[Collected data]
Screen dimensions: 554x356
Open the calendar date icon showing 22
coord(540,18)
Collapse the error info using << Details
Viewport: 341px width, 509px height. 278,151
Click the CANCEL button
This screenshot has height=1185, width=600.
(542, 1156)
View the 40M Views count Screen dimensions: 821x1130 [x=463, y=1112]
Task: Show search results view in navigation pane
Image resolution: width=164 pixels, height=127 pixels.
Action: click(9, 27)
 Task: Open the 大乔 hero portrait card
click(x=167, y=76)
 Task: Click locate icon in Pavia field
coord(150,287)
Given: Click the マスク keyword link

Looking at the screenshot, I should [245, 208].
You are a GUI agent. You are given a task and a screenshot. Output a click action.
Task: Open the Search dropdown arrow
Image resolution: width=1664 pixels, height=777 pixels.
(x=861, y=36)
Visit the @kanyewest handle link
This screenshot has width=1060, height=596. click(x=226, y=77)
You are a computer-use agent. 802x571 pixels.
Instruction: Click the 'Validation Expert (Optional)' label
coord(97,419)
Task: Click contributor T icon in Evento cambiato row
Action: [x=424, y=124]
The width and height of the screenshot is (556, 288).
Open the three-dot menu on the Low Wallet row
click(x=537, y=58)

THE TASK - All of the entries are to be transcribed exactly.

EXERCISE ANSWER -
Screen dimensions: 554x356
Open the calendar date icon showing 22
coord(540,18)
Collapse the error info using << Details
Viewport: 341px width, 509px height. 278,151
Click the CANCEL button
This screenshot has height=1185, width=600.
(542, 1156)
View the 40M Views count Screen dimensions: 821x1130 [x=463, y=1112]
Task: Show search results view in navigation pane
Image resolution: width=164 pixels, height=127 pixels.
Action: click(9, 27)
 Task: Open the 大乔 hero portrait card
click(x=167, y=76)
 Task: Click locate icon in Pavia field
coord(150,287)
Given: Click the マスク keyword link

Looking at the screenshot, I should [245, 208].
You are a GUI agent. You are given a task and a screenshot. Output a click action.
Task: Open the Search dropdown arrow
Image resolution: width=1664 pixels, height=777 pixels.
(x=861, y=36)
Visit the @kanyewest handle link
This screenshot has width=1060, height=596. click(x=226, y=77)
You are a computer-use agent. 802x571 pixels.
Instruction: Click the 'Validation Expert (Optional)' label
coord(97,419)
Task: Click contributor T icon in Evento cambiato row
Action: [x=424, y=124]
The width and height of the screenshot is (556, 288).
Open the three-dot menu on the Low Wallet row
click(x=537, y=58)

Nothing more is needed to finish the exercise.